Autorka projektu, wykształcony muzyk, filolog klasyczny Małgorzata Kołcz ma doświadczenie w organizowaniu wydarzeń artystycznych, w szczególności takich, które łączą muzykę współczesną i poezję (jak połączony z zamówieniami
kompozytorskimi koncert w Studio Koncertowym PR im. W. Lutosławskiego, uświetniający 100-lecie urodzin Czesława Miłosza). Tym razem skierowała uwagę kompozytorów na obszar, który, mimo że na różne sposoby jest obecny w muzyce od lat, wciąż niesie ze sobą duży potencjał artystyczny: obszar rozciągający się pomiędzy pieśnią, czy szerzej śpiewem akompaniowanym, a recytacją z muzyką w tle. Dźwiękojmia jest projektem środka, gdy słowo i muzyka wzajemnie się przenikają. Nie było jednak taniej dosłowności w tekście, a raczej zamysł i refleksja. Do wyboru także niebanalne instrumenty: sopran, klarnet, waltornia, fortepian, altówka i kontrabas.
Na początku było słowo
Wszelkie święta - jak Swiatowy Dzień Poezji - to dobry pretekst, aby coś wykonać po raz pierwszy. Co prawda, koncert odbył się dziesięć dni przed świętem, które przypada 21 marca w Mazowieckim Centrum Kultury i Sztuki, przy ul. Elektoralnej 12 w Warszawie. Usłyszeć można było więc prawykonanie kompozycji Jarosława Siwińskiego i Georgiosa Kissasa. Utwór tego pierwszego powstał dzięki zamówieniu w ramach programu MKiDN „Kolekcje – Zamówienia kompozytorskie”.
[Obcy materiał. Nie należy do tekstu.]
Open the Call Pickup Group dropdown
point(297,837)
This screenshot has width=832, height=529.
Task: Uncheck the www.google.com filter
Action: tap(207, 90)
Na początku było jednak słowo - czyli spotkanie z poetką Agnieszką Syską, autorką wierszy, do których Siwiński napisał kompozycję. Jak silna była konfrontacja poezji recytowanej przez autorkę z ich muzyczną interpretacją? Wystarczyło przyjść i posłuchać!
Fragment części spotkania poświęcony był także prawie nieznanej w Polsce, niezwykle ciekawej greckiej poezji epoki fin de siècle, na której oparte są dwa utwory Georgiosa Kissasa - kompozytora polsko-greckiego pochodzenia. Ów okres w Grecji, podobnie jak w całej Europie, charakteryzował się ogromnym optymizmem i wiarą w przyszłość, opartą na niezwykłym postępie technicznym i naukowym.
W spotkaniu, poza p. Agnieszką Syską, wzięli udział kompozytorzy zamówionych utworów, a dla zebranej publiczności przewidziany został skromny poczęstunek. Spotkanie publiczności z twórcami, połączone z prezentacją poezji i prawykonaniem utworów wykorzystujących tę poezję, ma szanse stać się wydarzeniem artystycznym, pogłębionym o refleksję nad interakcjami słowa i muzyki.
Organizatorzy zapraszają serdecznie młodzież, także tę trochę starszą, która interesuje się muzyką lub poezją, albo jedną i drugą sztuką. Może będzie to okazja do połączenia obu środowisk - muzycznego i literackiego? Choć nie uzgadnialiśmy tego w ramach patronatu - trzymamy kciuki za powodzenie projektu i artystyczne konsekwencje w przyszłości!